Thomas Shastid

The cover of Thomas Shastid’s two-volume 1926 novel The Duke of Duluth. The figures above the clouds are the great “water carriers.” (Image: Zenith City Press)

Within weeks Claude manages to get John expelled and obtains his cousin’s riches using a forged will. John pulls himself up by his bootstraps by buying a popcorn stand, and soon is back on top, a successful businessman and fully reinstated student.

One day John’s watch, inherited from his father, goes missing. He receives a tip that it is in a pawn shop in Duluth. He returns to the Zenith City for one day and is accused of murdering a Jewish pawn broker. Thinking he has no defense, he flees town and takes to “tramping,” but remains well financed, drawing from his bank when cash is needed. He quickly meets Bo (as in “hobo”), a seasoned tramp. Bo teaches John the tricks of the trade, and they travel together for a while until Bo is killed hitching a ride on a train. John ends up in Montana, where he finds a family farm run by an elderly woman and her drunken son. John not only gets the farm back into shape and profitable, but he reforms the alcoholic as well, simply by giving him a solid beating. Finally, while watching the “water carriers” arriving from Gitchee Gummee to end a drought, John has an idea that will allow him to return to Duluth—and Jean—and keep him out of the penitentiary.

▸ Supplied material:
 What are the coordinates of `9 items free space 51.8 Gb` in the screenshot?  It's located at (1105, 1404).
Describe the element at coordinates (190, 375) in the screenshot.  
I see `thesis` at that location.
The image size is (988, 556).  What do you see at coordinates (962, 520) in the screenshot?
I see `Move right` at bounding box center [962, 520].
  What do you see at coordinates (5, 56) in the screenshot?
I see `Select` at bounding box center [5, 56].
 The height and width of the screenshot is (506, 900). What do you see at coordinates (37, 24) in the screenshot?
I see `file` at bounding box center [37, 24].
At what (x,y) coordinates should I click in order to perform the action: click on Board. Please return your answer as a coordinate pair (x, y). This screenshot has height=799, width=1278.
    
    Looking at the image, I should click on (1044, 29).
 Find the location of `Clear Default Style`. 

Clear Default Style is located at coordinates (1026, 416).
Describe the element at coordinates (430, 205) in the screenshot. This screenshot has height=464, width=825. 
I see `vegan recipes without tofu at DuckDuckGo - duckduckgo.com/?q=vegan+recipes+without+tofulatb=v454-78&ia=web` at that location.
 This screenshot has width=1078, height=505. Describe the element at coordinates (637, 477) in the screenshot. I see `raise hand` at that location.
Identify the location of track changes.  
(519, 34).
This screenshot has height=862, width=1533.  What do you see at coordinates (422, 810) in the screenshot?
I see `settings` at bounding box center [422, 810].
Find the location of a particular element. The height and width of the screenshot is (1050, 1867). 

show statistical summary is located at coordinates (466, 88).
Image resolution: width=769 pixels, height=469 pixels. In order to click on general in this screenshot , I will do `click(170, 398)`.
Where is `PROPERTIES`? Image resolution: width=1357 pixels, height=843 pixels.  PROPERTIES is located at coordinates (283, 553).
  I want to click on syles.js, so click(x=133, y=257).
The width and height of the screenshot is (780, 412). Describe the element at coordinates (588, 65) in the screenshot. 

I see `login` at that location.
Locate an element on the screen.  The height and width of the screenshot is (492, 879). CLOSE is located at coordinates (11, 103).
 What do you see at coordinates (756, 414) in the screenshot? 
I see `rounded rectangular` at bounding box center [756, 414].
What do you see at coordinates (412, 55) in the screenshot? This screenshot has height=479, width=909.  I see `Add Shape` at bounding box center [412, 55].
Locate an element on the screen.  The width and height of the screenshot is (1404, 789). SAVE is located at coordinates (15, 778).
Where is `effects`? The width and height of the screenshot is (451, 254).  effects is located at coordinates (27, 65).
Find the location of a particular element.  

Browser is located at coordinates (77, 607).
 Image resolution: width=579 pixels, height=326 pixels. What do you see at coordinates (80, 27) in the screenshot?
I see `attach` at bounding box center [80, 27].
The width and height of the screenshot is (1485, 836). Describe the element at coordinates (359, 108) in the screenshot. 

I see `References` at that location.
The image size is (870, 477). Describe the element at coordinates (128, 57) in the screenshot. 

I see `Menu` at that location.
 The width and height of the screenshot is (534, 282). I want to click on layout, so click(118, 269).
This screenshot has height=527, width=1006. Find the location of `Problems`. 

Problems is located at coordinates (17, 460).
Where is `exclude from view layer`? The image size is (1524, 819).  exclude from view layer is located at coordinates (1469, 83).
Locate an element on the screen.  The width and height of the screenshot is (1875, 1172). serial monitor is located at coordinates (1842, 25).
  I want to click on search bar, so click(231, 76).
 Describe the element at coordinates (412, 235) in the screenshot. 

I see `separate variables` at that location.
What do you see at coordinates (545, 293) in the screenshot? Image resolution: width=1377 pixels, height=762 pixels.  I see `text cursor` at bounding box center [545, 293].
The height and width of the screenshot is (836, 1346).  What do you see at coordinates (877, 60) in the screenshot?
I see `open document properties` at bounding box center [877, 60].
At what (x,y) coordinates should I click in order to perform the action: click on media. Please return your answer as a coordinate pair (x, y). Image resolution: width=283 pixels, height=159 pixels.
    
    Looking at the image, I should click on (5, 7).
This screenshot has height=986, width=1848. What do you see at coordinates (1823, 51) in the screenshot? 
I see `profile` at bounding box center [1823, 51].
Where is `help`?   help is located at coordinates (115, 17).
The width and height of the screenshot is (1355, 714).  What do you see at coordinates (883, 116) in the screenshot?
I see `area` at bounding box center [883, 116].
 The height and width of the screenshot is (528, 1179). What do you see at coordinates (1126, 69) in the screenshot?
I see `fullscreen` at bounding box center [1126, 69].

▸ What you will do:
(a) Answer these questions from the Thomas Shastid text:
(i) In what year was The Duke of Duluth published?
(ii) What does John buy after Claude gets him expelled?
(iii) In what state does John find the family farm?
(b) From the Thomas Shastid text, quote the stretch from "Within weeks Claude" through "fully reinstated student.".

▸ Problem solutions:
(a)
(i) 1926
(ii) A popcorn stand
(iii) Montana

(b)
Within weeks Claude manages to get John expelled and obtains his cousin’s riches using a forged will. John pulls himself up by his bootstraps by buying a popcorn stand, and soon is back on top, a successful businessman and fully reinstated student.